Twice on the drive home I tried to call Nick from the back seat of Ross’s Land Cruiser, but he didn’t answer. And he didn’t reply to my text.

I said goodbye to Mum and Ross soon afterwards. They were going out for drinks then spending the night at friend’s apartment in town before heading off tomorrow for the twenty-five-hour drive to Derby, where Ross was the only orthopaedic surgeon for two hundred kilometres in either direction, and Mum used her GP skills as a home-birth doctor.

I was sorry to see them go, especially Mum. They’d only been here a week. I sometimes resented her decision to live so far away from Nick and me, but I suppose they needed her more up there than I did here.

‘It was good to see you, sweetheart,’ Mum said through the car window when I went to kiss her goodbye. ‘Good luck starting uni on Monday. And remember what we said – try and make up for your lack of pre-reading tonight and tomorrow, love.’

‘Don’t remind me, Mum. I’m trying to pretend it isn’t happening.’

‘Lil, I understand. Oncology round is just about the hardest one after Neuro. But if you stay on top of the study, you won’t struggle too much.’

‘Mmm, okay.’ I pushed back a cuticle until it hurt.

‘You’ll be fine, I’m sure you will be.’ She rested her hand on my cheek. ‘Only two more years and you’re there. Just think, you’ve already done four years – and done them well. You’re getting closer and closer to making that dream come true.’

Whose dream? Mine or hers?

Mum checked her watch. ‘We need to make a move on. Chin up, Lily – everyone hates the start of the school year.’

I stood on the driveway and watched them disappear down the road. Then I walked back inside the empty house, which to all intents and purposes was mine while Mum and Ross lived in Derby. I didn’t have to be alone, there was a house-warming I could go to. But I couldn’t bear the idea of spending yet another Saturday night out pretending I was happy when I had a bin full of torn-up bits of Ben’s letter. I didn’t even understand why I kept writing to him when all that happened each time he replied was that I fell to pieces again.

No, that was a lie, I did know why. I said yes to that because I said yes to everything.

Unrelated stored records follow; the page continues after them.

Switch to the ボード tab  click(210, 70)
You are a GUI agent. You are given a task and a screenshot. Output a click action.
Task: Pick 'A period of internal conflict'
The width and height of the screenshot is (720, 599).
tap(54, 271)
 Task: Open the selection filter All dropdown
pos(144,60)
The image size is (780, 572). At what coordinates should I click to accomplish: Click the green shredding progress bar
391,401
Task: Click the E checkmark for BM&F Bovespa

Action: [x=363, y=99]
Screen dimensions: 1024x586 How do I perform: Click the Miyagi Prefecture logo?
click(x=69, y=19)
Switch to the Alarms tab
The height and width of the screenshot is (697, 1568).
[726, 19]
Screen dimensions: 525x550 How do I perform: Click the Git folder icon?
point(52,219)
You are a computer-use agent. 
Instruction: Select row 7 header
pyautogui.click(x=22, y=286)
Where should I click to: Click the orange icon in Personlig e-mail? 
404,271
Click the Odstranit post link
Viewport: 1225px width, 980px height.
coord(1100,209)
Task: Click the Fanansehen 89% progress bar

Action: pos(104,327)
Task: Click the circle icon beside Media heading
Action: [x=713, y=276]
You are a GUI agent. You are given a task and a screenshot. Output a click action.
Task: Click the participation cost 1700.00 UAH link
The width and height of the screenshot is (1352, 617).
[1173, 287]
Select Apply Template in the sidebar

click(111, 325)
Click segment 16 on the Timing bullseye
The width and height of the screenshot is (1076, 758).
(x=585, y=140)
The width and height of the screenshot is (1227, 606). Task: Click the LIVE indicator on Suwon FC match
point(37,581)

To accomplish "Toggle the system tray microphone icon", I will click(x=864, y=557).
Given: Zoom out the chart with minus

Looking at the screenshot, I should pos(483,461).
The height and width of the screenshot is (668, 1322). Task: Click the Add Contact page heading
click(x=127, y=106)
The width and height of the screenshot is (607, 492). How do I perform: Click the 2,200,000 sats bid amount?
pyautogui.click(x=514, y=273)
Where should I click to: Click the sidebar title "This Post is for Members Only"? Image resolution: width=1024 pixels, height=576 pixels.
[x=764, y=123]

I was Yes Lily – the nickname Dad gave me because I was the agreeable child, forever eager to please. The one who made up for Nick’s pig-headedness. And I always, always lived up to my name. So of course I said yes to staying in contact with the person who broke my heart.

In bed that night, when I couldn’t sleep, I fell back on my old self-destructive pattern of bringing to mind memories of Ben and me. This time I remembered us spooning on a lazy Sunday morning. But that memory disappeared after only a few seconds and was replaced by something new that made me blush, even though I was alone. It was of Blue Eyes in the café, and he was staring at me. And my tummy did crazy flip-flops with arousal.

Well, well, this was a surprise. I liked that I was turned on by a man who wasn’t Ben. I liked that a lot.

I hoped others like Blue Eyes would come along and I wouldn’t spend the rest of my life obsessing about Ben.

But what if others like him didn’t come along and I ended up a lonely old lady whose only companion was a hissing hairless cat like Wally?

I shook that thought away and conjured up Blue Eyes again until I fell asleep.